**Work to be completed**. Reproduce, word for word, the part of the profile of Clemson president James F. Barker that opens with the words containing "As an architect, James" and closes with "Barker has said.".

===== Selected extract =====

As an architect, James F. Barker is rarity among major university presidents and he has often wondered why. He believes architecture is the perfect background for the challenges of university leadership because it strikes the right balance between art and science, the creative and the practical.
“I often tell people I learned everything from plumbing to poetry in architecture school, and I use every bit of that knowledge as president of Clemson University,” Barker has said.
A 1970 Clemson graduate, Barker had been a practicing architect, a teacher and a dean at Mississippi State before returning to his alma mater in 1986 as Dean of Architecture. He then led the design of the reorganization that created the College of Architecture, Arts and Humanities.
His accomplished leadership of the College was recognized when the Board of Trustees named him president of Clemson in 1999. He came into office with a vision and a mandate from the Board to lead Clemson into the top ranks of American public universities — an institution that attracts outstanding faculty and students, provides an unmatched educational experience, and helps drive innovation and economic development for the state of South Carolina.
During the decade of his presidency, the university has harnessed the competitive, determined spirit of the Clemson family to help improve the quality of a Clemson education and the value of a Clemson degree. It has more than doubled research efforts, launched major new economic development initiatives, and climbed from 39 to 22 among public universities in the US News Guide to Colleges, which also recognized Clemson its 2009 guide as an “Up and Coming” institution. According to the National Survey of Student Engagement, 91 percent of Clemson seniors today would choose Clemson again.

===== Data for analysis =====

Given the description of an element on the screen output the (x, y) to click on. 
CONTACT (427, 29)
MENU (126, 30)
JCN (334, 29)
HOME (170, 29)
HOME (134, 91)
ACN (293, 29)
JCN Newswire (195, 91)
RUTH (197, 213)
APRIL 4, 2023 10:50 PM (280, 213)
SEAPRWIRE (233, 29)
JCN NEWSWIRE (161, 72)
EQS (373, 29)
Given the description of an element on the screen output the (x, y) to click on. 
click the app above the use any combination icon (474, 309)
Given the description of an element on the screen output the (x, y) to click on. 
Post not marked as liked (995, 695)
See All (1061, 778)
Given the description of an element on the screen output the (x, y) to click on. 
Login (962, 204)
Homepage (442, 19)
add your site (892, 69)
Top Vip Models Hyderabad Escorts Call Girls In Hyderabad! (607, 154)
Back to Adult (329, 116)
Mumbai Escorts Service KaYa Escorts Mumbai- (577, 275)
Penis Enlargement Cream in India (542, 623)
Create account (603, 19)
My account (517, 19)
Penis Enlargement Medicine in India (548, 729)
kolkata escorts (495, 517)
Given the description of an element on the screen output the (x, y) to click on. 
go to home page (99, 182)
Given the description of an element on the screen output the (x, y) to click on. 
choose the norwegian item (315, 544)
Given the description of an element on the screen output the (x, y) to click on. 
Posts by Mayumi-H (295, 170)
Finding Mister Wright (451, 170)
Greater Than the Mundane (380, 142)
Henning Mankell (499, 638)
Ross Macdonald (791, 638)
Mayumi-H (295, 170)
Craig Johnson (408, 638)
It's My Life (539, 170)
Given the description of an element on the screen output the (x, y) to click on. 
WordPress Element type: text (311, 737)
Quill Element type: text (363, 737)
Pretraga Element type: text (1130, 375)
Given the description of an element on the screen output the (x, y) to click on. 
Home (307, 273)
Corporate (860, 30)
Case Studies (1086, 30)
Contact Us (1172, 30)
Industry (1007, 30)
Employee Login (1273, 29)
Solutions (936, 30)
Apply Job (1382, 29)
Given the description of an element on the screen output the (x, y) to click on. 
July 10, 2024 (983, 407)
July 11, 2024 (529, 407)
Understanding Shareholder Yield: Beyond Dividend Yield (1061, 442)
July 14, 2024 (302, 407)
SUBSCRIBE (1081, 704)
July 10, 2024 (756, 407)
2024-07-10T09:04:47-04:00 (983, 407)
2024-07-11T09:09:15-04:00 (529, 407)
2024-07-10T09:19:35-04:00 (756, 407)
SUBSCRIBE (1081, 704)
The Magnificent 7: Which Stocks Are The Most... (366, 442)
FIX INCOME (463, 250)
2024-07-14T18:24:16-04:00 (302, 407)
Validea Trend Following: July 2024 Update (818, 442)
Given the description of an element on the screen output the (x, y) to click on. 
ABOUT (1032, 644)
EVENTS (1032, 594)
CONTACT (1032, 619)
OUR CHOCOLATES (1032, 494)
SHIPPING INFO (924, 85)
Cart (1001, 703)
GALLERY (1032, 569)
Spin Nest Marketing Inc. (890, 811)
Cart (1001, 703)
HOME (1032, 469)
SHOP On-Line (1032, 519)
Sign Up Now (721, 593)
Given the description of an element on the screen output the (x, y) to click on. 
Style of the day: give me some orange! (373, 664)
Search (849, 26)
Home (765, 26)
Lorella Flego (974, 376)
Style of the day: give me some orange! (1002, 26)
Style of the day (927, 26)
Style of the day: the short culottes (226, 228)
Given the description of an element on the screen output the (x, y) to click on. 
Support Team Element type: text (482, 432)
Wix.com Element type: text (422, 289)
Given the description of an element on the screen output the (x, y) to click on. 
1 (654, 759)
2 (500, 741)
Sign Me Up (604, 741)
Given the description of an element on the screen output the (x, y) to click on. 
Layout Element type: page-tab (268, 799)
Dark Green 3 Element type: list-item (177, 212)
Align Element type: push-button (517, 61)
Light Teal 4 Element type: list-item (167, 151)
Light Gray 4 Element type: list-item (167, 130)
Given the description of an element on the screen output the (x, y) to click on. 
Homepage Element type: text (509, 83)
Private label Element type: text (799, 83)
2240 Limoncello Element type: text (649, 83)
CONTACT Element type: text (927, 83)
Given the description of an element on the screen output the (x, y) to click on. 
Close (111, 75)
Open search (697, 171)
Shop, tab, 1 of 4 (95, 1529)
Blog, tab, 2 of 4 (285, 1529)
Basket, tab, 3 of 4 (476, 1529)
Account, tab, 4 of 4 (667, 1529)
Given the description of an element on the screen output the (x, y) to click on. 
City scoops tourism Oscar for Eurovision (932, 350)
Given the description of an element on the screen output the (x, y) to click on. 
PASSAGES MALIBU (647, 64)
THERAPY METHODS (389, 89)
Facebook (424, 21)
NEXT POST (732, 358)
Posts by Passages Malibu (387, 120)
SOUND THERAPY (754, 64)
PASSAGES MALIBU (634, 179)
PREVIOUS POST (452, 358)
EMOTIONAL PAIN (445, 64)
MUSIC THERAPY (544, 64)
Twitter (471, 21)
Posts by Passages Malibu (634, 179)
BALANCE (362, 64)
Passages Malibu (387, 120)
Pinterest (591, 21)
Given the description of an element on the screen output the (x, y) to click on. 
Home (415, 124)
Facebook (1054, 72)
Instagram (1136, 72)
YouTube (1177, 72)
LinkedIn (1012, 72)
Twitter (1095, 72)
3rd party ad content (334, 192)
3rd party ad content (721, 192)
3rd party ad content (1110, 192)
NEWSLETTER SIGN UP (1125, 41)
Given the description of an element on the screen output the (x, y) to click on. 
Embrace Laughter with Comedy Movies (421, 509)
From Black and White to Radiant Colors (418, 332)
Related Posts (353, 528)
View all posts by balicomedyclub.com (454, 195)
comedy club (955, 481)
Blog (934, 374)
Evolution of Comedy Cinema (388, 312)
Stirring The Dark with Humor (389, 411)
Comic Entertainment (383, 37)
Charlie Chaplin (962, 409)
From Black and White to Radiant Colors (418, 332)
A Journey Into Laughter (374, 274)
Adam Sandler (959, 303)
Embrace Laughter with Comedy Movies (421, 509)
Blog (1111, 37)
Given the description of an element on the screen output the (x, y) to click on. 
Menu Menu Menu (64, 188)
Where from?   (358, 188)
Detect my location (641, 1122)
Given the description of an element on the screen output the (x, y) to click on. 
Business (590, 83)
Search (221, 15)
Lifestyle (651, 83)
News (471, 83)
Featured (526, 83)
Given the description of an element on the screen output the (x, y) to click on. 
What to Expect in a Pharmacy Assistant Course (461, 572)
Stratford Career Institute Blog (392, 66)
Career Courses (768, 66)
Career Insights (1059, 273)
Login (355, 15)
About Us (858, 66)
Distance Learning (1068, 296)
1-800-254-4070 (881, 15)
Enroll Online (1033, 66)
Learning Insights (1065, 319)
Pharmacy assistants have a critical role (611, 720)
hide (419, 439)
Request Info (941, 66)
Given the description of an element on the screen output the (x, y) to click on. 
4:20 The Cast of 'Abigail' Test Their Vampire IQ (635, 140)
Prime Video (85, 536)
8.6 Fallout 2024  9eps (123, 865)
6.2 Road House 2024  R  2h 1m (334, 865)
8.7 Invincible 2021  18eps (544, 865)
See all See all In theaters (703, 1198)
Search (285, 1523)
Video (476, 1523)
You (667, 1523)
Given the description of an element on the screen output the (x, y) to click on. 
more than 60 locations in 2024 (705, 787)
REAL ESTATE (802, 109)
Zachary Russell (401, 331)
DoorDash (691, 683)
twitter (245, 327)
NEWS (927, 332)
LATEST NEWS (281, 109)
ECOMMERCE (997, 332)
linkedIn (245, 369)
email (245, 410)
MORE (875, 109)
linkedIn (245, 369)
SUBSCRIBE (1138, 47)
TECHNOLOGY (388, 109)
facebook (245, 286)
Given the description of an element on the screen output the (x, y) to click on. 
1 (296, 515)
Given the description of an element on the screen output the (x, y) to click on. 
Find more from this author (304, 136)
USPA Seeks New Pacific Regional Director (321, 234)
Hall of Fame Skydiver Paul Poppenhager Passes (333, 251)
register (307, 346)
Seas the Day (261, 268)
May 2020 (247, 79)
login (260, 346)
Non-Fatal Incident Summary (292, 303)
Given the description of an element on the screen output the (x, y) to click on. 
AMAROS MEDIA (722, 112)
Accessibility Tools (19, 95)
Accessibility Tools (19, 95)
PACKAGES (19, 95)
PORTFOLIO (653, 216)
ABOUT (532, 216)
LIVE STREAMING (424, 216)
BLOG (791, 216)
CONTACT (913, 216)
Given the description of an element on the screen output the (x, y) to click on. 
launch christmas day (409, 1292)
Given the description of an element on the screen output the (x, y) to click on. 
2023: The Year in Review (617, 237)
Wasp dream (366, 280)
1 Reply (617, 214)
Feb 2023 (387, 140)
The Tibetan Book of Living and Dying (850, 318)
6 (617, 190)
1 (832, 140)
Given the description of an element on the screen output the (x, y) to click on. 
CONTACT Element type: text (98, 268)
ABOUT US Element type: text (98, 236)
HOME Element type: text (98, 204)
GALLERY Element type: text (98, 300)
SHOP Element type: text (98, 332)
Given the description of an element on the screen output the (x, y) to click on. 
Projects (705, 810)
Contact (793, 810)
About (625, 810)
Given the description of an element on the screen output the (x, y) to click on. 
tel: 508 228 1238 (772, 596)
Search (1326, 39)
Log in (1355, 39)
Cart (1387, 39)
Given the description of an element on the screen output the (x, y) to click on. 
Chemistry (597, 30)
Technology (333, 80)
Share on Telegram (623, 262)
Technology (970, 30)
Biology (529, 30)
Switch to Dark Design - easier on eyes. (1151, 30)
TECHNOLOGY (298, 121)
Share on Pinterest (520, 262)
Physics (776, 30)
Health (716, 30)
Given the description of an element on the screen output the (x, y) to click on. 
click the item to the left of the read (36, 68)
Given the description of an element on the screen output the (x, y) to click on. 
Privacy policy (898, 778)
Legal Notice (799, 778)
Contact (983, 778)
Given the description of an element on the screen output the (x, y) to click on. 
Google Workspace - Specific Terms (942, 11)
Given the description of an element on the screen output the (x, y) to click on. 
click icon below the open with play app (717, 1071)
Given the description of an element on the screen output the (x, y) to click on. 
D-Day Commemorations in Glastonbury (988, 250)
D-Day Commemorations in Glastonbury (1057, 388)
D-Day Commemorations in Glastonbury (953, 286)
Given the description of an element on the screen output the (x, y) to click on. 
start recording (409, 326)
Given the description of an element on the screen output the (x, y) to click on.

=====

**Answer section**.
As an architect, James F. Barker is rarity among major university presidents and he has often wondered why. He believes architecture is the perfect background for the challenges of university leadership because it strikes the right balance between art and science, the creative and the practical.
“I often tell people I learned everything from plumbing to poetry in architecture school, and I use every bit of that knowledge as president of Clemson University,” Barker has said.